Dataset entries:
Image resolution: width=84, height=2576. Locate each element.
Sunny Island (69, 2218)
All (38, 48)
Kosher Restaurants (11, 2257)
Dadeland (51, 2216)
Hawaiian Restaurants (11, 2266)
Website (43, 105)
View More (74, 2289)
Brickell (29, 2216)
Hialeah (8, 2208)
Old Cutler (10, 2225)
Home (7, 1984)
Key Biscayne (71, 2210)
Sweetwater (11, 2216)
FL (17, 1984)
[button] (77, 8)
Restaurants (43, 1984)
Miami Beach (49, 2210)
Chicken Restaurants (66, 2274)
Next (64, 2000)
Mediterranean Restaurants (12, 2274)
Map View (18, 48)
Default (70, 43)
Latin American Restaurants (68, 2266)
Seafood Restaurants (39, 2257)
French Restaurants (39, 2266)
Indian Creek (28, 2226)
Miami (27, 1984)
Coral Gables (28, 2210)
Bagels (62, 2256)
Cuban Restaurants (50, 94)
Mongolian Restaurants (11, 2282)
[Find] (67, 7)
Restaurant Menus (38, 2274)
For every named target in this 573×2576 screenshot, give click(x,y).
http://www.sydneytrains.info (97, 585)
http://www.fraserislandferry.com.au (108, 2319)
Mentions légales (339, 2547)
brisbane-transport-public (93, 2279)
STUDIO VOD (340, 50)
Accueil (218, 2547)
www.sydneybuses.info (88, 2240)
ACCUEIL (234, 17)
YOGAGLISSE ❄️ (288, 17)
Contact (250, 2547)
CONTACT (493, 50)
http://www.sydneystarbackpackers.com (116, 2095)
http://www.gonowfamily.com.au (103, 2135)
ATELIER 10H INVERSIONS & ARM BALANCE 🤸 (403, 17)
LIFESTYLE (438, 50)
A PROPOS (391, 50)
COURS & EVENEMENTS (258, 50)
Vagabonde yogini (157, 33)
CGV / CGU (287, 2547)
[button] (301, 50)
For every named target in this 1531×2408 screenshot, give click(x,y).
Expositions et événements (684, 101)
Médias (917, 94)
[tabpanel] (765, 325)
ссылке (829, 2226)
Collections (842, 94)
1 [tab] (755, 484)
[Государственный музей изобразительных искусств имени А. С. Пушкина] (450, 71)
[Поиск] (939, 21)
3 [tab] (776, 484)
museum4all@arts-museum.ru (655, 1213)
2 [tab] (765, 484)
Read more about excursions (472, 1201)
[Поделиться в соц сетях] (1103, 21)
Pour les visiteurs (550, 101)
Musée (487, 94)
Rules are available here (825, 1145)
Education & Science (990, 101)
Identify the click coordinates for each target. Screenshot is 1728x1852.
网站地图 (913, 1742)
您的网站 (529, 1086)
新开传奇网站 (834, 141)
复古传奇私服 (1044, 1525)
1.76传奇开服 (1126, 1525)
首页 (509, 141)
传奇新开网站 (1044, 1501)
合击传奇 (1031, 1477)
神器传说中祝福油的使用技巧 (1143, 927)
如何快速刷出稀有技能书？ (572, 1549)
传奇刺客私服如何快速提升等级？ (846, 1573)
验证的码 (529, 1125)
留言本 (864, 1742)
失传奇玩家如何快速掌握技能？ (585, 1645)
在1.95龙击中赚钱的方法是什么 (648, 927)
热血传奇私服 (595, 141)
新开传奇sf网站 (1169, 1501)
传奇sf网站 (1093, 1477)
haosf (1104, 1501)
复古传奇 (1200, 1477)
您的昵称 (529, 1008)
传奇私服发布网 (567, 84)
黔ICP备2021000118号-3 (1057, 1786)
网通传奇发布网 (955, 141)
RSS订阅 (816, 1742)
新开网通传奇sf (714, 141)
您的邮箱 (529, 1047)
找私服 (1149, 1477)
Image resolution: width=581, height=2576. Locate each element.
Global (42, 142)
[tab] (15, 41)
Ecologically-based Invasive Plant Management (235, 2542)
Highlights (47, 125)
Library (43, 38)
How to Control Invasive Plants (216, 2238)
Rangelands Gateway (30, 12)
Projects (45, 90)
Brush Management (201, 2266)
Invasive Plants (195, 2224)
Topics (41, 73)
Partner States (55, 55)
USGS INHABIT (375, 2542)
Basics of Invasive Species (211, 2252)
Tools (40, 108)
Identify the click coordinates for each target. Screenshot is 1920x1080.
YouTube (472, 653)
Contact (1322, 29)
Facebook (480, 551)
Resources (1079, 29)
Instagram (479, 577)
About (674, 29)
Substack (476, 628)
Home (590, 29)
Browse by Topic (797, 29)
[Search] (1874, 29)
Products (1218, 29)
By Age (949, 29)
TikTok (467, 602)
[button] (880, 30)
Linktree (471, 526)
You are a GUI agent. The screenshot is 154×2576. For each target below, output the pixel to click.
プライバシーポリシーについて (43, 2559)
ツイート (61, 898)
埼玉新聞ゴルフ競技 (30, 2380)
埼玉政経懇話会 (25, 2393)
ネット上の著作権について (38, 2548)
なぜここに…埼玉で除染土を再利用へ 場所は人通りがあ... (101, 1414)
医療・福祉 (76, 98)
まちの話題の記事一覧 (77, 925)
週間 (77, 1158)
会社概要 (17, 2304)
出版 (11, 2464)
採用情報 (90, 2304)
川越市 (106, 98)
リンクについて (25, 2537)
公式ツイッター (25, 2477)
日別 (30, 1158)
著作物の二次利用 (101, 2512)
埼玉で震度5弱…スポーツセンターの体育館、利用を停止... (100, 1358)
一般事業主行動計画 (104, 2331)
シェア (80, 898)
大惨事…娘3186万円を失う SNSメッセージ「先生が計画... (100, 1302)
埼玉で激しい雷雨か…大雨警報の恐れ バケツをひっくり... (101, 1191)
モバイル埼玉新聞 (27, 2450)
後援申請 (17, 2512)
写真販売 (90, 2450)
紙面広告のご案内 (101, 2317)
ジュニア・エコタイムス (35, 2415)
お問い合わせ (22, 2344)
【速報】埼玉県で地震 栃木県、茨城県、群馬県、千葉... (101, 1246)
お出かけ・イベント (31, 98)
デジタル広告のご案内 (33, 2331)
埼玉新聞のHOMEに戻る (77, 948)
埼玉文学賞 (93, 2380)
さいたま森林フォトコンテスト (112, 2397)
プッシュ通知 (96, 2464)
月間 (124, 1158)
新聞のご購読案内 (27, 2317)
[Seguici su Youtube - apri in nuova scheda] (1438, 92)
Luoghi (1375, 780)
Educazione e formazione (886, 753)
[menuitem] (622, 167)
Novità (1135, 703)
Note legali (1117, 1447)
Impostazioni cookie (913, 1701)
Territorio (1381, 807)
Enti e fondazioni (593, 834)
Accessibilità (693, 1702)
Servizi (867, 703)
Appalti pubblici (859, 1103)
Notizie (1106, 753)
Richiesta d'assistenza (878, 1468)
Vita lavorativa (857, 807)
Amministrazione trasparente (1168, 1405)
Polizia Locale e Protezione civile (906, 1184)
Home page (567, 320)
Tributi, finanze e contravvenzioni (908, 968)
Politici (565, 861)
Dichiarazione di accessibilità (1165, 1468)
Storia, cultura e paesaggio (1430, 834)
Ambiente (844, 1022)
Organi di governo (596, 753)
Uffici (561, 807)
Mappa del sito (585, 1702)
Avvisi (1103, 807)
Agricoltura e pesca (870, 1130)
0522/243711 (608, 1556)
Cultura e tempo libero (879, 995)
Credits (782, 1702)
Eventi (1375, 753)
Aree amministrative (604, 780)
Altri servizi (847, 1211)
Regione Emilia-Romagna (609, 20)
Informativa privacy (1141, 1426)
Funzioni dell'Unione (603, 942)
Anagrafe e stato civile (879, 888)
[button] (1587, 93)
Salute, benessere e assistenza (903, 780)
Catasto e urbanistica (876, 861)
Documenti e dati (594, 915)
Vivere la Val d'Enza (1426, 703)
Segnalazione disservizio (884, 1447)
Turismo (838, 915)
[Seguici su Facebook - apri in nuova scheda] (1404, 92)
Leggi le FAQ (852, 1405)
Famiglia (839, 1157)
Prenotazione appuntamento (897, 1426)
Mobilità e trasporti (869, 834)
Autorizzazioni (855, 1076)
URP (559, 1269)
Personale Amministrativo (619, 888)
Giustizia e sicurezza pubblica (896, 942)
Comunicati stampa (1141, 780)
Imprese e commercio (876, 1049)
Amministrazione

**Assigned task:** The response should be an exact copy of the lines from the one with "[menuitem] (622, 167)" through the end of the data, with no other text.

**Completed exercise:**
[menuitem] (622, 167)
Novità (1135, 703)
Note legali (1117, 1447)
Impostazioni cookie (913, 1701)
Territorio (1381, 807)
Enti e fondazioni (593, 834)
Accessibilità (693, 1702)
Servizi (867, 703)
Appalti pubblici (859, 1103)
Notizie (1106, 753)
Richiesta d'assistenza (878, 1468)
Vita lavorativa (857, 807)
Amministrazione trasparente (1168, 1405)
Polizia Locale e Protezione civile (906, 1184)
Home page (567, 320)
Tributi, finanze e contravvenzioni (908, 968)
Politici (565, 861)
Dichiarazione di accessibilità (1165, 1468)
Storia, cultura e paesaggio (1430, 834)
Ambiente (844, 1022)
Organi di governo (596, 753)
Uffici (561, 807)
Mappa del sito (585, 1702)
Avvisi (1103, 807)
Agricoltura e pesca (870, 1130)
0522/243711 (608, 1556)
Cultura e tempo libero (879, 995)
Credits (782, 1702)
Eventi (1375, 753)
Aree amministrative (604, 780)
Altri servizi (847, 1211)
Regione Emilia-Romagna (609, 20)
Informativa privacy (1141, 1426)
Funzioni dell'Unione (603, 942)
Anagrafe e stato civile (879, 888)
[button] (1587, 93)
Salute, benessere e assistenza (903, 780)
Catasto e urbanistica (876, 861)
Documenti e dati (594, 915)
Vivere la Val d'Enza (1426, 703)
Segnalazione disservizio (884, 1447)
Turismo (838, 915)
[Seguici su Facebook - apri in nuova scheda] (1404, 92)
Leggi le FAQ (852, 1405)
Famiglia (839, 1157)
Prenotazione appuntamento (897, 1426)
Mobilità e trasporti (869, 834)
Autorizzazioni (855, 1076)
URP (559, 1269)
Personale Amministrativo (619, 888)
Giustizia e sicurezza pubblica (896, 942)
Comunicati stampa (1141, 780)
Imprese e commercio (876, 1049)
Amministrazione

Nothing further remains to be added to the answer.